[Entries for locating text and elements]

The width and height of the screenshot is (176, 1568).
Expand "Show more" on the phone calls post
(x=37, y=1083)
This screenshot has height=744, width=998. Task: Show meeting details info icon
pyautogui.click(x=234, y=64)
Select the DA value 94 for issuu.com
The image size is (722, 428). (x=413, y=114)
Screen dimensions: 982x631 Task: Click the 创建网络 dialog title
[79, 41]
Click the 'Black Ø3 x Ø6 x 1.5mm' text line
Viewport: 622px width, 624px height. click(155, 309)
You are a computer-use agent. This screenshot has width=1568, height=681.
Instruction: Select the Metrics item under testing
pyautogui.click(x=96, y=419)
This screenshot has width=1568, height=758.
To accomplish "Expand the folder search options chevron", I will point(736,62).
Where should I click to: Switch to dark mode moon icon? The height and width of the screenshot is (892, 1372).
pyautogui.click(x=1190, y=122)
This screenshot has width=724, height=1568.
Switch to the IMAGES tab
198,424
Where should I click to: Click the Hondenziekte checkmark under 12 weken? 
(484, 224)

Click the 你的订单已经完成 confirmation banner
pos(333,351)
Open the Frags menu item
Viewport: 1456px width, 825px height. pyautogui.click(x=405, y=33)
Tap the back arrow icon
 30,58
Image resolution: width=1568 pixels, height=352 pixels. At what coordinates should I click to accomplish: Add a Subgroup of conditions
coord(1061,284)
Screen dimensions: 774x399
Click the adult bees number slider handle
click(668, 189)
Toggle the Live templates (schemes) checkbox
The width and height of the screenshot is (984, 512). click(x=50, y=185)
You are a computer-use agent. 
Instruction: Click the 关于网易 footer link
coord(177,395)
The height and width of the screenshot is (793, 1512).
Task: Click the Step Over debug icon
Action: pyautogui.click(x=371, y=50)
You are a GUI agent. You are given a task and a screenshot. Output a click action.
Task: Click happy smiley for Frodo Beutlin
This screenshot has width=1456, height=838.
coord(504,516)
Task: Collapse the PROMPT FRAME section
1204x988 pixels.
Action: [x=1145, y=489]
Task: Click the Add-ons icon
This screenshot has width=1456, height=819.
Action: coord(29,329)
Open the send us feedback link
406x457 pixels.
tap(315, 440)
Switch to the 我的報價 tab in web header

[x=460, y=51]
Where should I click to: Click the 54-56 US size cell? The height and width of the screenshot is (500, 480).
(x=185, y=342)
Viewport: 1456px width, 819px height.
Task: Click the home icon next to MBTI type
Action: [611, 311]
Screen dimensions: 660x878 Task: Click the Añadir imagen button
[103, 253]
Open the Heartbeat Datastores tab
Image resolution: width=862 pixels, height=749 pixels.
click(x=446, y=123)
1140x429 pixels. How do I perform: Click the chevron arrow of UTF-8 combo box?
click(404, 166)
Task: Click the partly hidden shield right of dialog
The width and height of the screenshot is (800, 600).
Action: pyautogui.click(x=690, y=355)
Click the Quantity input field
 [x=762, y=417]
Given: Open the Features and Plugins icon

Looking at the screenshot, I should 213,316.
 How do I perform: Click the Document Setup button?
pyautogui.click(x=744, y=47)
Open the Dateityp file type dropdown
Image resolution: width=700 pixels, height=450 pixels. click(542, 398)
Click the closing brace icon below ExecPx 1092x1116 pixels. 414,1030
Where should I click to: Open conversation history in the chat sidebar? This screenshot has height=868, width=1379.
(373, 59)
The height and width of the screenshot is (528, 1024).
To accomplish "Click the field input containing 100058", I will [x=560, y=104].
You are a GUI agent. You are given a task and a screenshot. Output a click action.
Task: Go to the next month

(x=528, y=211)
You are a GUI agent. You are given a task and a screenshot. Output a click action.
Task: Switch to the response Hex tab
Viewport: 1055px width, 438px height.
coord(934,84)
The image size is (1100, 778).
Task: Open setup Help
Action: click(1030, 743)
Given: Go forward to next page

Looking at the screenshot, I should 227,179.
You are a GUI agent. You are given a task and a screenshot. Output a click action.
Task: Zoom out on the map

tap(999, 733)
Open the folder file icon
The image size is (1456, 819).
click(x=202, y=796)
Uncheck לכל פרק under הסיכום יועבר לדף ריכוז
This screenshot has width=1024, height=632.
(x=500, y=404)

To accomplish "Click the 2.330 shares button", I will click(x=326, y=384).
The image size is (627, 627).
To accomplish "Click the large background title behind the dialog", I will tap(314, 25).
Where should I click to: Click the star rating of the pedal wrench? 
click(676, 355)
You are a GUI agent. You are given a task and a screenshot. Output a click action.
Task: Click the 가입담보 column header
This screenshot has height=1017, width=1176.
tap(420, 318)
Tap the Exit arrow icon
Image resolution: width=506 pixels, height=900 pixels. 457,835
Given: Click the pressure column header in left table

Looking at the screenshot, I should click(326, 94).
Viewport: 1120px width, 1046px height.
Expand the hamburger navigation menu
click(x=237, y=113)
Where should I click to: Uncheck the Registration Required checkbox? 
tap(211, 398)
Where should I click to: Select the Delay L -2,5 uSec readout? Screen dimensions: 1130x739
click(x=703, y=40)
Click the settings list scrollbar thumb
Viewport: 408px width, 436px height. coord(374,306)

### PROBLEM TO WORK ON
Lay out the lines of every entry above as a JSON list of strings, one string per line, omitting blank lines.

### RESULT OF THE EXERCISE
[
  "The width and height of the screenshot is (176, 1568).",
  "Expand \"Show more\" on the phone calls post",
  "(x=37, y=1083)",
  "This screenshot has height=744, width=998. Task: Show meeting details info icon",
  "pyautogui.click(x=234, y=64)",
  "Select the DA value 94 for issuu.com",
  "The image size is (722, 428). (x=413, y=114)",
  "Screen dimensions: 982x631 Task: Click the 创建网络 dialog title",
  "[79, 41]",
  "Click the 'Black Ø3 x Ø6 x 1.5mm' text line",
  "Viewport: 622px width, 624px height. click(155, 309)",
  "You are a computer-use agent. This screenshot has width=1568, height=681.",
  "Instruction: Select the Metrics item under testing",
  "pyautogui.click(x=96, y=419)",
  "This screenshot has width=1568, height=758.",
  "To accomplish \"Expand the folder search options chevron\", I will point(736,62).",
  "Where should I click to: Switch to dark mode moon icon? The height and width of the screenshot is (892, 1372).",
  "pyautogui.click(x=1190, y=122)",
  "This screenshot has width=724, height=1568.",
  "Switch to the IMAGES tab",
  "198,424",
  "Where should I click to: Click the Hondenziekte checkmark under 12 weken? ",
  "(484, 224)",
  "Click the 你的订单已经完成 confirmation banner",
  "pos(333,351)",
  "Open the Frags menu item",
  "Viewport: 1456px width, 825px height. pyautogui.click(x=405, y=33)",
  "Tap the back arrow icon",
  " 30,58",
  "Image resolution: width=1568 pixels, height=352 pixels. At what coordinates should I click to accomplish: Add a Subgroup of conditions",
  "coord(1061,284)",
  "Screen dimensions: 774x399",
  "Click the adult bees number slider handle",
  "click(668, 189)",
  "Toggle the Live templates (schemes) checkbox",
  "The width and height of the screenshot is (984, 512). click(x=50, y=185)",
  "You are a computer-use agent. ",
  "Instruction: Click the 关于网易 footer link",
  "coord(177,395)",
  "The height and width of the screenshot is (793, 1512).",
  "Task: Click the Step Over debug icon",
  "Action: pyautogui.click(x=371, y=50)",
  "You are a GUI agent. You are given a task and a screenshot. Output a click action.",
  "Task: Click happy smiley for Frodo Beutlin",
  "This screenshot has width=1456, height=838.",
  "coord(504,516)",
  "Task: Collapse the PROMPT FRAME section",
  "1204x988 pixels.",
  "Action: [x=1145, y=489]",
  "Task: Click the Add-ons icon",
  "This screenshot has width=1456, height=819.",
  "Action: coord(29,329)",
  "Open the send us feedback link",
  "406x457 pixels.",
  "tap(315, 440)",
  "Switch to the 我的報價 tab in web header",
  "[x=460, y=51]",
  "Where should I click to: Click the 54-56 US size cell? The height and width of the screenshot is (500, 480).",
  "(x=185, y=342)",
  "Viewport: 1456px width, 819px height.",
  "Task: Click the home icon next to MBTI type",
  "Action: [611, 311]",
  "Screen dimensions: 660x878 Task: Click the Añadir imagen button",
  "[103, 253]",
  "Open the Heartbeat Datastores tab",
  "Image resolution: width=862 pixels, height=749 pixels.",
  "click(x=446, y=123)",
  "1140x429 pixels. How do I perform: Click the chevron arrow of UTF-8 combo box?",
  "click(404, 166)",
  "Task: Click the partly hidden shield right of dialog",
  "The width and height of the screenshot is (800, 600).",
  "Action: pyautogui.click(x=690, y=355)",
  "Click the Quantity input field",
  " [x=762, y=417]",
  "Given: Open the Features and Plugins icon",
  "Looking at the screenshot, I should 213,316.",
  " How do I perform: Click the Document Setup button?",
  "pyautogui.click(x=744, y=47)",
  "Open the Dateityp file type dropdown",
  "Image resolution: width=700 pixels, height=450 pixels. click(542, 398)",
  "Click the closing brace icon below ExecPx 1092x1116 pixels. 414,1030",
  "Where should I click to: Open conversation history in the chat sidebar? This screenshot has height=868, width=1379.",
  "(373, 59)",
  "The height and width of the screenshot is (528, 1024).",
  "To accomplish \"Click the field input containing 100058\", I will [x=560, y=104].",
  "You are a GUI agent. You are given a task and a screenshot. Output a click action.",
  "Task: Go to the next month",
  "(x=528, y=211)",
  "You are a GUI agent. You are given a task and a screenshot. Output a click action.",
  "Task: Switch to the response Hex tab",
  "Viewport: 1055px width, 438px height.",
  "coord(934,84)",
  "The image size is (1100, 778).",
  "Task: Open setup Help",
  "Action: click(1030, 743)",
  "Given: Go forward to next page",
  "Looking at the screenshot, I should 227,179.",
  "You are a GUI agent. You are given a task and a screenshot. Output a click action.",
  "Task: Zoom out on the map",
  "tap(999, 733)",
  "Open the folder file icon",
  "The image size is (1456, 819).",
  "click(x=202, y=796)",
  "Uncheck לכל פרק under הסיכום יועבר לדף ריכוז",
  "This screenshot has width=1024, height=632.",
  "(x=500, y=404)",
  "To accomplish \"Click the 2.330 shares button\", I will click(x=326, y=384).",
  "The image size is (627, 627).",
  "To accomplish \"Click the large background title behind the dialog\", I will tap(314, 25).",
  "Where should I click to: Click the star rating of the pedal wrench? ",
  "click(676, 355)",
  "You are a GUI agent. You are given a task and a screenshot. Output a click action.",
  "Task: Click the 가입담보 column header",
  "This screenshot has height=1017, width=1176.",
  "tap(420, 318)",
  "Tap the Exit arrow icon",
  "Image resolution: width=506 pixels, height=900 pixels. 457,835",
  "Given: Click the pressure column header in left table",
  "Looking at the screenshot, I should click(326, 94).",
  "Viewport: 1120px width, 1046px height.",
  "Expand the hamburger navigation menu",
  "click(x=237, y=113)",
  "Where should I click to: Uncheck the Registration Required checkbox? ",
  "tap(211, 398)",
  "Where should I click to: Select the Delay L -2,5 uSec readout? Screen dimensions: 1130x739",
  "click(x=703, y=40)",
  "Click the settings list scrollbar thumb",
  "Viewport: 408px width, 436px height. coord(374,306)"
]